(DATA FOR PROCESSING Opens)
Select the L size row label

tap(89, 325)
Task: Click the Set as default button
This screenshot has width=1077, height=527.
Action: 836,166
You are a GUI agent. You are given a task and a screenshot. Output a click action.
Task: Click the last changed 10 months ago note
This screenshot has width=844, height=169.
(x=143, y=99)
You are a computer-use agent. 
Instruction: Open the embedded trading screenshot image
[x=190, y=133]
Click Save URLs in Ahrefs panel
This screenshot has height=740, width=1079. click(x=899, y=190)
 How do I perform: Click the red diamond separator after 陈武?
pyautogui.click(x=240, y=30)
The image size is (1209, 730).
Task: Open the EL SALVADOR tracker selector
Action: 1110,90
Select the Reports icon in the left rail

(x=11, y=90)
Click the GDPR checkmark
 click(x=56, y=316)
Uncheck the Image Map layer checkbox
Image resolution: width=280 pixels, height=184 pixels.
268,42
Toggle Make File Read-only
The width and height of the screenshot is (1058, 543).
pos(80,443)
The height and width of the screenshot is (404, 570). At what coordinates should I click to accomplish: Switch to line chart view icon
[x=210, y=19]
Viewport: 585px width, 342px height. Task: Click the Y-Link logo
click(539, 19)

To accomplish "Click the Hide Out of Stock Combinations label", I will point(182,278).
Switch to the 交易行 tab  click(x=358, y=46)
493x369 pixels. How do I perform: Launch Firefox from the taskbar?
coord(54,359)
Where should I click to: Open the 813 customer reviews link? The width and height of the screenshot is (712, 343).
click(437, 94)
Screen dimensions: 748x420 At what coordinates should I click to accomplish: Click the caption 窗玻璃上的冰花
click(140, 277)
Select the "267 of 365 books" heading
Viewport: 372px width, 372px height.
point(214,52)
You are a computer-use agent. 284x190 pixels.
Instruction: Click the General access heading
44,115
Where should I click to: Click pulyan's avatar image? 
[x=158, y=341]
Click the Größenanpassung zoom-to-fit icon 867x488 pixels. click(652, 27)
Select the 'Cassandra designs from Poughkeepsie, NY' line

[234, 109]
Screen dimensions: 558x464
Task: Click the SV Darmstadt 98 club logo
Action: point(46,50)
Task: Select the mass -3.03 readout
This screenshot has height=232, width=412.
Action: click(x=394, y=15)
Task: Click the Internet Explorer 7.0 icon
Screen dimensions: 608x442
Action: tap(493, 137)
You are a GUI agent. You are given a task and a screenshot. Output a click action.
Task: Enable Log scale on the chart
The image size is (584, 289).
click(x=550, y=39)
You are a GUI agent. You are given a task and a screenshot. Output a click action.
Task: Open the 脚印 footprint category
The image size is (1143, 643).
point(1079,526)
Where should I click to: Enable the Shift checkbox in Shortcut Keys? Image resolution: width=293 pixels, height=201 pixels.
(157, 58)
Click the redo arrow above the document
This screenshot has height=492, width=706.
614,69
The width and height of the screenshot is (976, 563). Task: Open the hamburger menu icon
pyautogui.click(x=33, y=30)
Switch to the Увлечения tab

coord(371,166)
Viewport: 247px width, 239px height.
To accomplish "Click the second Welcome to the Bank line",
(DATA FOR PROCESSING Closes)
PROBLEM DETAILS: Nothing before the line containing "The image size is (1143, 643)." should be repeated; repeat that line and all later lines through the end of the data above, exactly.

ANSWER FOR THE TASK:
The image size is (1143, 643).
point(1079,526)
Where should I click to: Enable the Shift checkbox in Shortcut Keys? Image resolution: width=293 pixels, height=201 pixels.
(157, 58)
Click the redo arrow above the document
This screenshot has height=492, width=706.
614,69
The width and height of the screenshot is (976, 563). Task: Open the hamburger menu icon
pyautogui.click(x=33, y=30)
Switch to the Увлечения tab

coord(371,166)
Viewport: 247px width, 239px height.
To accomplish "Click the second Welcome to the Bank line",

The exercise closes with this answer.